We were on the phone yesterday while she was scrolling through her email.

"Why do I have so many emails?" she asked, "I shouldn't have this many."

"Maybe they're spam," I suggested.

"Oh, look at this one--Do you want Fuck Buddy? O-kay."


"Do I want to enlarge my cock?"


Hearing her say 'fuck' is bad enough, but I don't need to hear my mom say 'cock' for any reason.

Wednesday, August 01, 2007

Bachlorette Parties Suck My Ass

So my sister's getting married. In 5 weeks. The past 9 months have all led up to a ceremony being held in 5 weeks. I've been dieting in preparation. Well, actually, I've been planning on dieting in anticipation. I have 9 months to lose 5 pounds! I have 8 months to lose 5 pounds! Um, now I have 5 weeks to lose 5 pounds! Hmmm. I'll work on that. During my last haircut my stylist left my hair longer so I can put it up at the damn wedding. I spent 7 months working on a cross-stitch wall hanging as a present. I did all the calligraphy for the invitations. I'm making necklaces for the wedding party.

But the most annoying part of this whole damn process? The bachlorette party.

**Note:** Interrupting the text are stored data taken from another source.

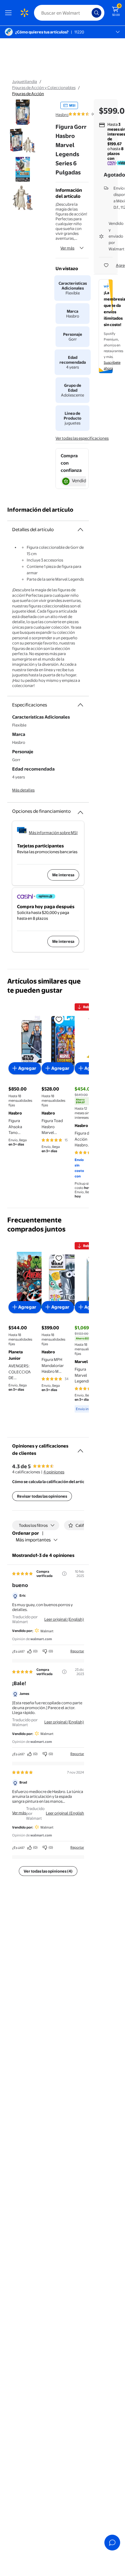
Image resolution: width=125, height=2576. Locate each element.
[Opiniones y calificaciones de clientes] (80, 1448)
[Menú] (10, 13)
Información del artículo (40, 509)
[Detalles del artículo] (80, 529)
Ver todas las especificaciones (82, 438)
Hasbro (62, 114)
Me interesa (63, 874)
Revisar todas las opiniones (42, 1496)
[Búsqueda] (96, 13)
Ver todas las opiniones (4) (48, 1871)
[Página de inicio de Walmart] (24, 13)
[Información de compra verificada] (64, 1573)
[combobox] (69, 13)
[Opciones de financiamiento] (80, 810)
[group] (88, 114)
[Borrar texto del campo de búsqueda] (89, 13)
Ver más (67, 248)
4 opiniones (53, 1471)
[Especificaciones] (80, 705)
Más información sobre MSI (53, 832)
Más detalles (23, 790)
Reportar (77, 1651)
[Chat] (112, 2542)
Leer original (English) (64, 1619)
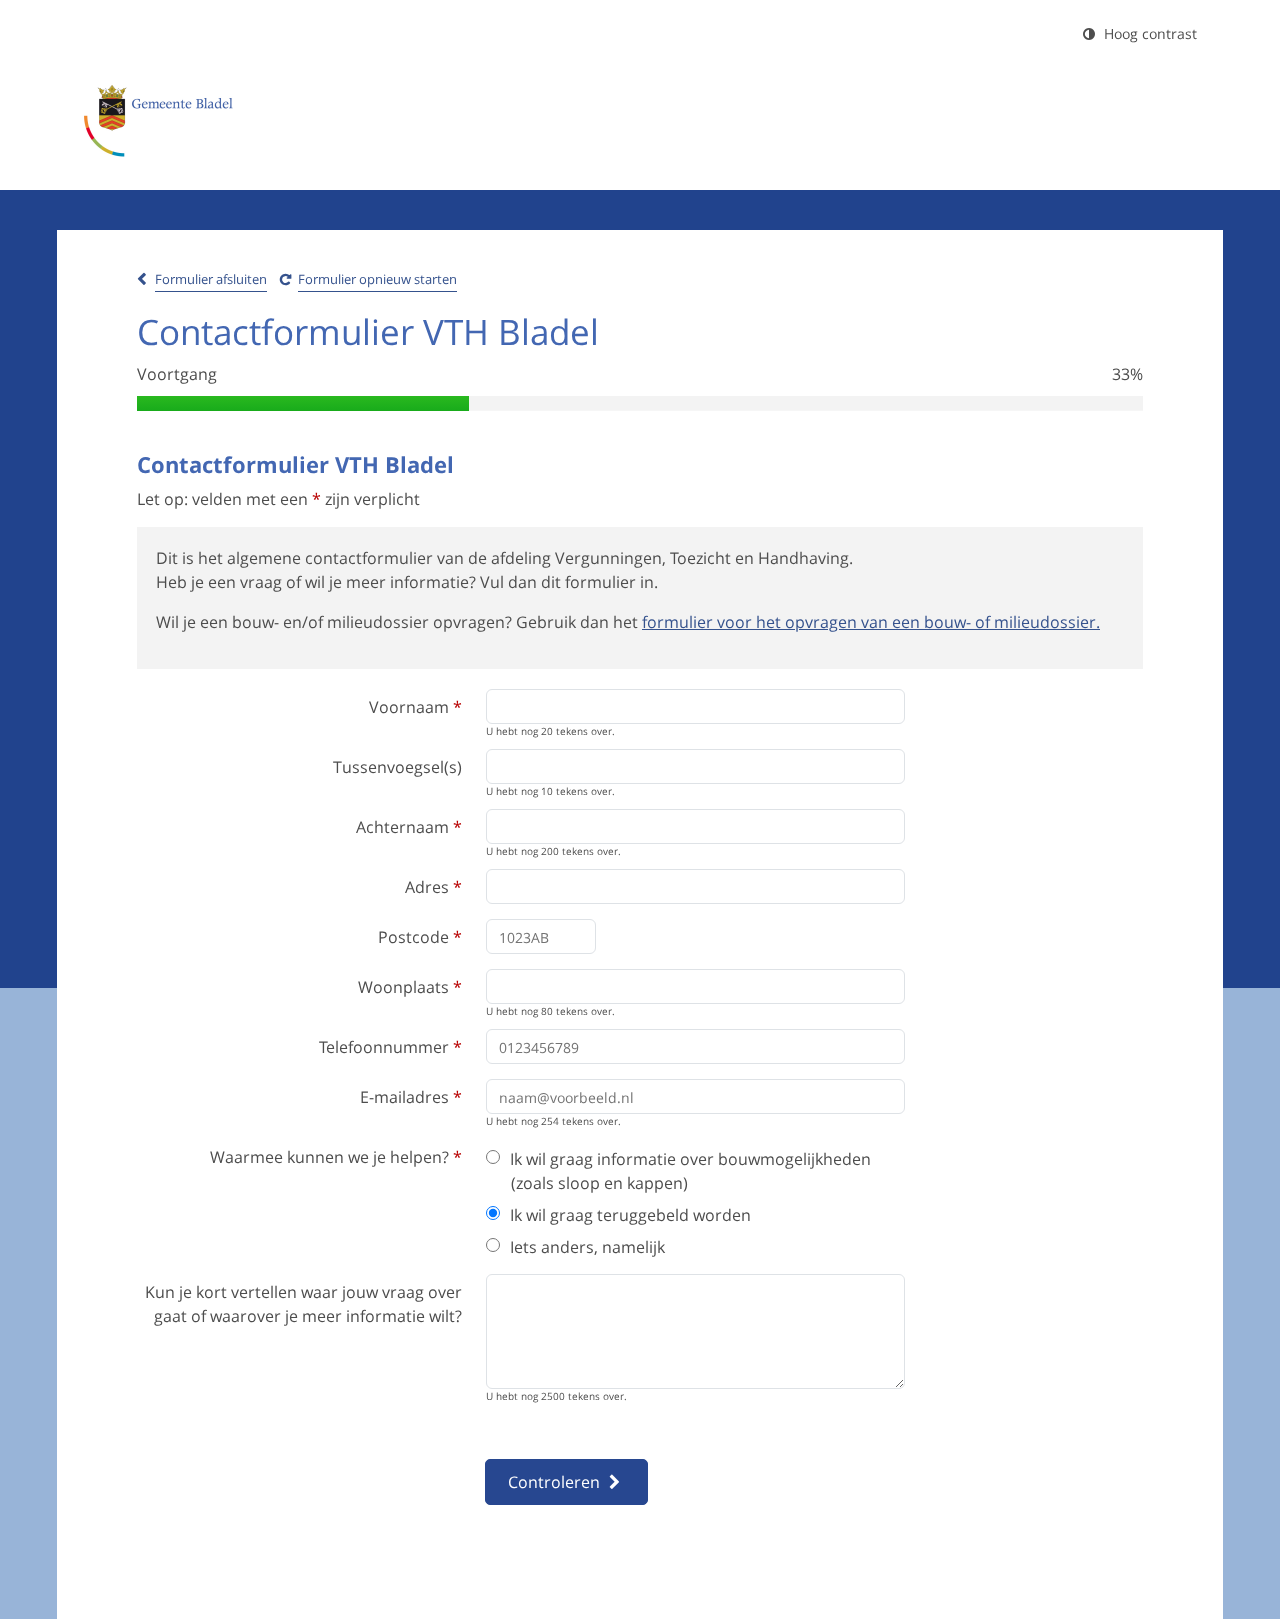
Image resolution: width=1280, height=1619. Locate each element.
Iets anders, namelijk (587, 1247)
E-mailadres (411, 1097)
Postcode (420, 937)
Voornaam (415, 707)
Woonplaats (410, 987)
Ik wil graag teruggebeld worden (630, 1215)
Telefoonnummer (390, 1047)
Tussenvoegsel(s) (397, 767)
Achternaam (409, 827)
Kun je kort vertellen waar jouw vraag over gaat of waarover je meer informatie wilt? (303, 1304)
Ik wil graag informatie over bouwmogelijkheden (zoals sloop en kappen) (690, 1171)
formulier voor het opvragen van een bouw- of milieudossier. (871, 622)
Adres (433, 887)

My sister lives in St. Louis but because she lived here for 3 years, she has plenty of friends. Friends from social work school. Friends from the Jewish social service program she attended. Friends from the nutritional holistic health counseling course she attended.

I didn't need to worry about the penis-wielding, stripper-hassling, rabble-rousing traditional grossness of bachlorette parties. No, no! Thus far, the girls have suggested we celebrate by either watching two documentaries about Haitian flood victims and globalization at the Park Slope Food Co-Op, or attending an Afrokenetic dance party.

People! Documentaries! Food Co-Op! Afrokentic! No!

Those penises and strippers are looking better and better.